Exercise prompt:
Please arrange the material below as a Markdown table with the columns "No" and "Line", giving each nonblank line its own row numbered in order. Leave the pictures out of your table.

Element lookup material
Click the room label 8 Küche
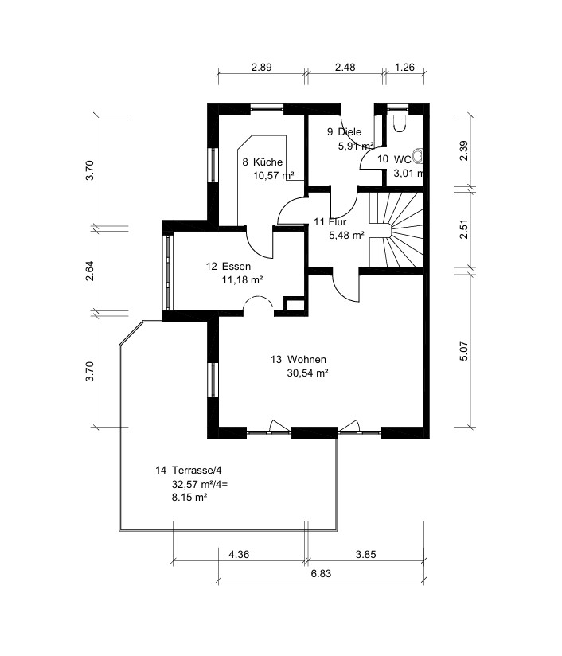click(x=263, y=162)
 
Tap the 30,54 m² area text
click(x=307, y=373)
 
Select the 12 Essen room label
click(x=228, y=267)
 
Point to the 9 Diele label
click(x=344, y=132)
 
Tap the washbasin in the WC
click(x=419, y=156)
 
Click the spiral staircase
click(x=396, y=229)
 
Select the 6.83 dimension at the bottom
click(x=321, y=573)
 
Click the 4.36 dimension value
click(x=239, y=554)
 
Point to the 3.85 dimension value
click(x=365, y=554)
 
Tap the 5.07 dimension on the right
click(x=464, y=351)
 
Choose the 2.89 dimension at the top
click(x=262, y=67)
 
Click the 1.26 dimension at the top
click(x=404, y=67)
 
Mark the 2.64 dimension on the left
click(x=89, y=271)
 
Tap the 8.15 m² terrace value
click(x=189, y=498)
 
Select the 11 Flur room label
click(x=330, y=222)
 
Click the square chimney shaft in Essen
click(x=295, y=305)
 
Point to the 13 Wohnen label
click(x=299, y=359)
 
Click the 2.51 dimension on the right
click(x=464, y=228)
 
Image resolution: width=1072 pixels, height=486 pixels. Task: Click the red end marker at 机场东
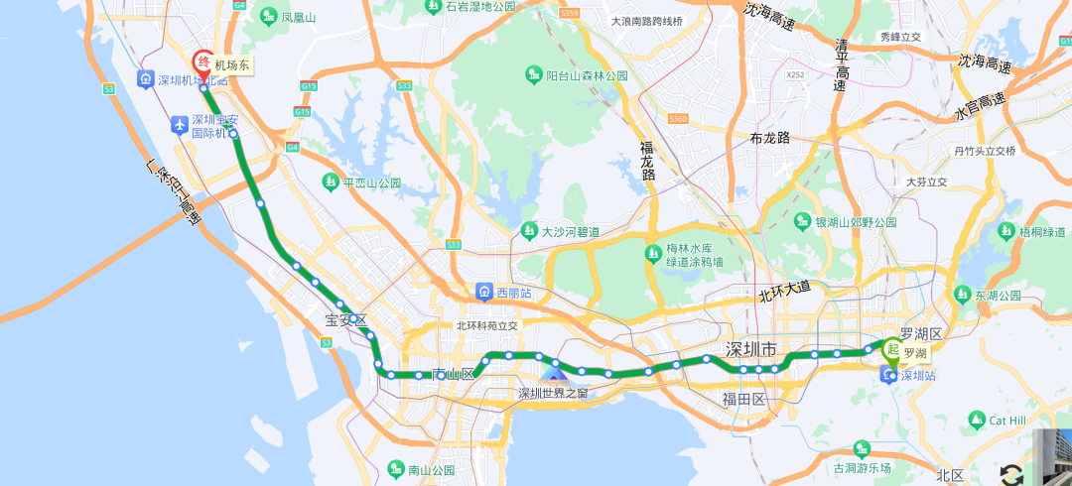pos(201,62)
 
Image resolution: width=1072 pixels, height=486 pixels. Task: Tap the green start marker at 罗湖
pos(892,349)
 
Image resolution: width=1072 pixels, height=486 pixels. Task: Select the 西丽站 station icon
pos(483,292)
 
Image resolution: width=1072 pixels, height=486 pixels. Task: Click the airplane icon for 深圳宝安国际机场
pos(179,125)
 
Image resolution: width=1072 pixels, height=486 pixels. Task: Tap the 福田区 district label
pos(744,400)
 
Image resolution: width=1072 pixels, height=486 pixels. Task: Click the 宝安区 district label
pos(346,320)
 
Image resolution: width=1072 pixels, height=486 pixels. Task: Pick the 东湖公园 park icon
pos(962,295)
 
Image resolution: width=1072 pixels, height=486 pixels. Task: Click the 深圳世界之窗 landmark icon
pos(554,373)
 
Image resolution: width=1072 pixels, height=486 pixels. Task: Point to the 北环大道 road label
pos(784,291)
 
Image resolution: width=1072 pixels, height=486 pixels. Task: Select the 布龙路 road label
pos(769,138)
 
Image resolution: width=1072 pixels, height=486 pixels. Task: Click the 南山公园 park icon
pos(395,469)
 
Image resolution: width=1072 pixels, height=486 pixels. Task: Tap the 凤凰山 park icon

Expected answer:
| No | Line |
|---|---|
| 1 | Click the room label 8 Küche |
| 2 | click(x=263, y=162) |
| 3 | Tap the 30,54 m² area text |
| 4 | click(x=307, y=373) |
| 5 | Select the 12 Essen room label |
| 6 | click(x=228, y=267) |
| 7 | Point to the 9 Diele label |
| 8 | click(x=344, y=132) |
| 9 | Tap the washbasin in the WC |
| 10 | click(x=419, y=156) |
| 11 | Click the spiral staircase |
| 12 | click(x=396, y=229) |
| 13 | Select the 6.83 dimension at the bottom |
| 14 | click(x=321, y=573) |
| 15 | Click the 4.36 dimension value |
| 16 | click(x=239, y=554) |
| 17 | Point to the 3.85 dimension value |
| 18 | click(x=365, y=554) |
| 19 | Tap the 5.07 dimension on the right |
| 20 | click(x=464, y=351) |
| 21 | Choose the 2.89 dimension at the top |
| 22 | click(x=262, y=67) |
| 23 | Click the 1.26 dimension at the top |
| 24 | click(x=404, y=67) |
| 25 | Mark the 2.64 dimension on the left |
| 26 | click(x=89, y=271) |
| 27 | Tap the 8.15 m² terrace value |
| 28 | click(x=189, y=498) |
| 29 | Select the 11 Flur room label |
| 30 | click(x=330, y=222) |
| 31 | Click the square chimney shaft in Essen |
| 32 | click(x=295, y=305) |
| 33 | Point to the 13 Wohnen label |
| 34 | click(x=299, y=359) |
| 35 | Click the 2.51 dimension on the right |
| 36 | click(x=464, y=228) |
| 37 | Image resolution: width=1072 pixels, height=486 pixels. Task: Click the red end marker at 机场东 |
| 38 | pos(201,62) |
| 39 | Image resolution: width=1072 pixels, height=486 pixels. Task: Tap the green start marker at 罗湖 |
| 40 | pos(892,349) |
| 41 | Image resolution: width=1072 pixels, height=486 pixels. Task: Select the 西丽站 station icon |
| 42 | pos(483,292) |
| 43 | Image resolution: width=1072 pixels, height=486 pixels. Task: Click the airplane icon for 深圳宝安国际机场 |
| 44 | pos(179,125) |
| 45 | Image resolution: width=1072 pixels, height=486 pixels. Task: Tap the 福田区 district label |
| 46 | pos(744,400) |
| 47 | Image resolution: width=1072 pixels, height=486 pixels. Task: Click the 宝安区 district label |
| 48 | pos(346,320) |
| 49 | Image resolution: width=1072 pixels, height=486 pixels. Task: Pick the 东湖公园 park icon |
| 50 | pos(962,295) |
| 51 | Image resolution: width=1072 pixels, height=486 pixels. Task: Click the 深圳世界之窗 landmark icon |
| 52 | pos(554,373) |
| 53 | Image resolution: width=1072 pixels, height=486 pixels. Task: Point to the 北环大道 road label |
| 54 | pos(784,291) |
| 55 | Image resolution: width=1072 pixels, height=486 pixels. Task: Select the 布龙路 road label |
| 56 | pos(769,138) |
| 57 | Image resolution: width=1072 pixels, height=486 pixels. Task: Click the 南山公园 park icon |
| 58 | pos(395,469) |
| 59 | Image resolution: width=1072 pixels, height=486 pixels. Task: Tap the 凤凰山 park icon |